Dicas de cuidados em casa para manter o efeito
Quem faz manicure japonesa no salão pode ajudar a prolongar o resultado em casa:
- massajar regularmente óleo de unhas na lâmina e na cutícula
- usar luvas ao limpar ou lavar loiça
- evitar polir em excesso com limas metálicas ou buffers ásperos
- não usar removedores com acetona, caso aplique verniz por cima
Algumas marcas vendem kits de manicure japonesa com pasta, pó e polidor próprio. Quem já tem prática e sabe aplicar pressão leve consegue reproduzir o efeito sozinho. No entanto, sem experiência, há risco de afinar demasiado a unha ao polir com força. Quando há dúvidas, vale a pena marcar uma primeira sessão com uma profissional para observar a técnica correcta.

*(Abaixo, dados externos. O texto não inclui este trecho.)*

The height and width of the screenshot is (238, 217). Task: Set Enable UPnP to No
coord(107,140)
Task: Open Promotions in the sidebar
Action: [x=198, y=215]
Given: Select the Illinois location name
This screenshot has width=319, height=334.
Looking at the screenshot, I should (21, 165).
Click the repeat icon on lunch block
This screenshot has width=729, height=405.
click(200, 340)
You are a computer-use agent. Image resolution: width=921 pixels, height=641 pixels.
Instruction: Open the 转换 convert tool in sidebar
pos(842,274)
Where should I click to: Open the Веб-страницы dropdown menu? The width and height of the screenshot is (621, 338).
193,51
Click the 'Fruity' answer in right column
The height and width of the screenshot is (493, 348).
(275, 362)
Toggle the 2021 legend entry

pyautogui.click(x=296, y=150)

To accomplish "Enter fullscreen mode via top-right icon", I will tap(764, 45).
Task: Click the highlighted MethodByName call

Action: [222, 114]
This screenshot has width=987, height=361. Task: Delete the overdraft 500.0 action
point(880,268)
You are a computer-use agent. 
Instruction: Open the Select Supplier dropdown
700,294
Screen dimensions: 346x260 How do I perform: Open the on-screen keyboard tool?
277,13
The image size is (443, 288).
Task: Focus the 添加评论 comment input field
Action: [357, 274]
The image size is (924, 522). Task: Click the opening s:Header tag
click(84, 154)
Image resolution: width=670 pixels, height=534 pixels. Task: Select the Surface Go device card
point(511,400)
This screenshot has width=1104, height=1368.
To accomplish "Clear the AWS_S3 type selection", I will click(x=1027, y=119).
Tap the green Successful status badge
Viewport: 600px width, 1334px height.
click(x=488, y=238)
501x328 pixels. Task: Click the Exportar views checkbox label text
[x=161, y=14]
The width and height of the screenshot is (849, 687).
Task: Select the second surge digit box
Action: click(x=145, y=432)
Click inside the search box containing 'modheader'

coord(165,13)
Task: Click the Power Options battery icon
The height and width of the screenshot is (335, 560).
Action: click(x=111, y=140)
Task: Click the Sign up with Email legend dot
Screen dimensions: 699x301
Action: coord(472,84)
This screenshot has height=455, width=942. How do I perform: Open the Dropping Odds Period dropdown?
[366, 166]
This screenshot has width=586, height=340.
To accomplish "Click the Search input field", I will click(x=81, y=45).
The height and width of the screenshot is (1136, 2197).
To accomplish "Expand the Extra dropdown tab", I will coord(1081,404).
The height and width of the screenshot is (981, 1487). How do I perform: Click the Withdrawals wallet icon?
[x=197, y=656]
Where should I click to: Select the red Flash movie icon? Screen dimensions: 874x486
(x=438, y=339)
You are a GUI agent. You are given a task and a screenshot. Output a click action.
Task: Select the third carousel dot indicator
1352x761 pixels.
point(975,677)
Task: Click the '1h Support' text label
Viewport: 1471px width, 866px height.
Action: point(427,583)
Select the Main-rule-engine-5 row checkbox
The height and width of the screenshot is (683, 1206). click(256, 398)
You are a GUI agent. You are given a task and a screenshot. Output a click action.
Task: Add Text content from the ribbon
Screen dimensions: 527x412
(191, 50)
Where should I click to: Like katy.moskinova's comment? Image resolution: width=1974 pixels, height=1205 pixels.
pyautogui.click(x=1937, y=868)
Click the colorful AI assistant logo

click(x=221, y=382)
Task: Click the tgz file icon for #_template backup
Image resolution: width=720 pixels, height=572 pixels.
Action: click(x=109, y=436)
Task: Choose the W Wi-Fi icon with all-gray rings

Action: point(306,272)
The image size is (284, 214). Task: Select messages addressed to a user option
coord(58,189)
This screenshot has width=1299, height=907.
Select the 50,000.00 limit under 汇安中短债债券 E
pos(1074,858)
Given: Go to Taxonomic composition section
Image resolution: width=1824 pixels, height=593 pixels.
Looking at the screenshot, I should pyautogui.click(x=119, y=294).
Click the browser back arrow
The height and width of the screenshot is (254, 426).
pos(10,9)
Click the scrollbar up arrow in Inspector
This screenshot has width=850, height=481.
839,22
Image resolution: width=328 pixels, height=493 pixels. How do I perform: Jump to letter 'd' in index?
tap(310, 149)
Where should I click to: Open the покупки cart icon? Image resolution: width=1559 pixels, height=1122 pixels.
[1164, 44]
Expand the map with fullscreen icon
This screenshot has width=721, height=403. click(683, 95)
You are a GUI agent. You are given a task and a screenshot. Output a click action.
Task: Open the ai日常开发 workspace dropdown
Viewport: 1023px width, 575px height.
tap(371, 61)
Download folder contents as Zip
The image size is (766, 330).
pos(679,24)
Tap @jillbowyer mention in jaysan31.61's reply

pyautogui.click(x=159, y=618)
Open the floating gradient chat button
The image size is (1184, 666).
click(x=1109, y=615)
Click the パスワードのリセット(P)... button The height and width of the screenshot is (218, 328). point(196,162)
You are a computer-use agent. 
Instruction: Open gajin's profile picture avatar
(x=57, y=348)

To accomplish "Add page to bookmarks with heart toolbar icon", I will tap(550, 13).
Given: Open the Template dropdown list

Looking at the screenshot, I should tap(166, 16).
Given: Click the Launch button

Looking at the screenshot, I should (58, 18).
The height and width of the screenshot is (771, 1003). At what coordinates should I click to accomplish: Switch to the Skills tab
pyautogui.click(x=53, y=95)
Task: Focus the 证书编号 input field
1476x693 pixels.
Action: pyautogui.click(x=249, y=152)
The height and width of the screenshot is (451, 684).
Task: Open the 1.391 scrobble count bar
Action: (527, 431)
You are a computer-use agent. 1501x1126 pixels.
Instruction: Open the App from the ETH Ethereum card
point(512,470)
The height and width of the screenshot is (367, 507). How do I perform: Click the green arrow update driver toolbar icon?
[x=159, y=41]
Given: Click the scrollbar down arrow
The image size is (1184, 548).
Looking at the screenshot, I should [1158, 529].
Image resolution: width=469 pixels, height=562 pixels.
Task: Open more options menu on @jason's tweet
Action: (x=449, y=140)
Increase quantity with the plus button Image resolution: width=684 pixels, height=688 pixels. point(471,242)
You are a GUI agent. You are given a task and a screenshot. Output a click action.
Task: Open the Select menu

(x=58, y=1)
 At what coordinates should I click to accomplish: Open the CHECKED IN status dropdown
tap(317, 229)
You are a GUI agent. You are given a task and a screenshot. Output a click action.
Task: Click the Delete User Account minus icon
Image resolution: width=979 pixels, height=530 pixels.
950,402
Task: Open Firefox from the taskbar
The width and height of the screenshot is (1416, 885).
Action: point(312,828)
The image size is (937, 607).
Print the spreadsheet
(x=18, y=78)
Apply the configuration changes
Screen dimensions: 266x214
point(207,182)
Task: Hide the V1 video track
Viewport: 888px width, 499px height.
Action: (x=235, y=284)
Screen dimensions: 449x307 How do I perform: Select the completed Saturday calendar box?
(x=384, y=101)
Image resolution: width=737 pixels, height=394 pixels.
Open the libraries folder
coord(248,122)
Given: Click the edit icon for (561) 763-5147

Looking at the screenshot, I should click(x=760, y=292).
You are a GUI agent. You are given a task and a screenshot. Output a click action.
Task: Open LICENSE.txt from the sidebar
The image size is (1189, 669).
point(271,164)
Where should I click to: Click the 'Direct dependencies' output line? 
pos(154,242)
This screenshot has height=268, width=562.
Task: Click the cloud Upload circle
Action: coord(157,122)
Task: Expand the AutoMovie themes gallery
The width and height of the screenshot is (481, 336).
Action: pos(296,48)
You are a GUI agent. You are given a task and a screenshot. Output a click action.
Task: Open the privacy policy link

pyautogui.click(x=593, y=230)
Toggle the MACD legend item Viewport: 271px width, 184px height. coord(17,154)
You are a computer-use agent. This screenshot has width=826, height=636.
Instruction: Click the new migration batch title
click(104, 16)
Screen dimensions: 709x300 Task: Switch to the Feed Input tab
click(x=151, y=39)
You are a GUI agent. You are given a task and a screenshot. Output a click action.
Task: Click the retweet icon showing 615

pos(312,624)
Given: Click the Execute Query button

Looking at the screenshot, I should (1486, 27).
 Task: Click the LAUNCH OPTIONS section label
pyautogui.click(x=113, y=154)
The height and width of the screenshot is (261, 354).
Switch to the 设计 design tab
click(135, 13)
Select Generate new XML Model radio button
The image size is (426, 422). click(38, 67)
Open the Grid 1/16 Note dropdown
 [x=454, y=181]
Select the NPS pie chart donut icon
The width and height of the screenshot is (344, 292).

Riscos a considerar, apesar do foco “natural”
Apesar de ser vista como uma opção suave, não é totalmente isenta de riscos. Em unhas já muito finas, repetir o polimento com demasiada frequência pode retirar ainda mais espessura à lâmina ungueal. Pessoas com fungos, feridas abertas ou cutículas muito inflamadas devem evitar qualquer tipo de polimento até a pele estar recuperada.
E “natural” não é sinónimo de “sempre compatível”: a cera de abelha ou certos extractos vegetais podem provocar reacções alérgicas. Salões de confiança indicam, quando solicitado, todos os componentes utilizados - quem tem tendência para alergias deve referi-lo de forma clara na marcação.
Como integrar a manicure japonesa no dia-a-dia
Um ponto interessante é que a manicure japonesa adapta-se a estilos diferentes. Minimalistas usam o brilho nacarado tal como é. Outras pessoas combinam-no com detalhes quase imperceptíveis, como uma linha de french muito fina ou um único ponto pequeno de brilho por mão. Assim, a unha mantém-se protegida e o resultado continua personalizado.
Quem gosta de moda pode até usar as unhas como contraponto calmo a looks mais arrojados. Com cores fortes, padrões ou joalharia marcante, unhas discretas e com brilho saudável parecem surpreendentemente actuais - quase como um “no-make-up look” para as mãos.
Há ainda quem relate que, com este tipo de manicure, mexe menos nas unhas e reduz hábitos como roer ou puxar peles. O brilho uniforme e a sensação de cuidado funcionam como incentivo para tratar melhor as mãos. Desta forma, o ritual ultrapassa a tendência de beleza e torna-se também um pequeno gesto de atenção no quotidiano.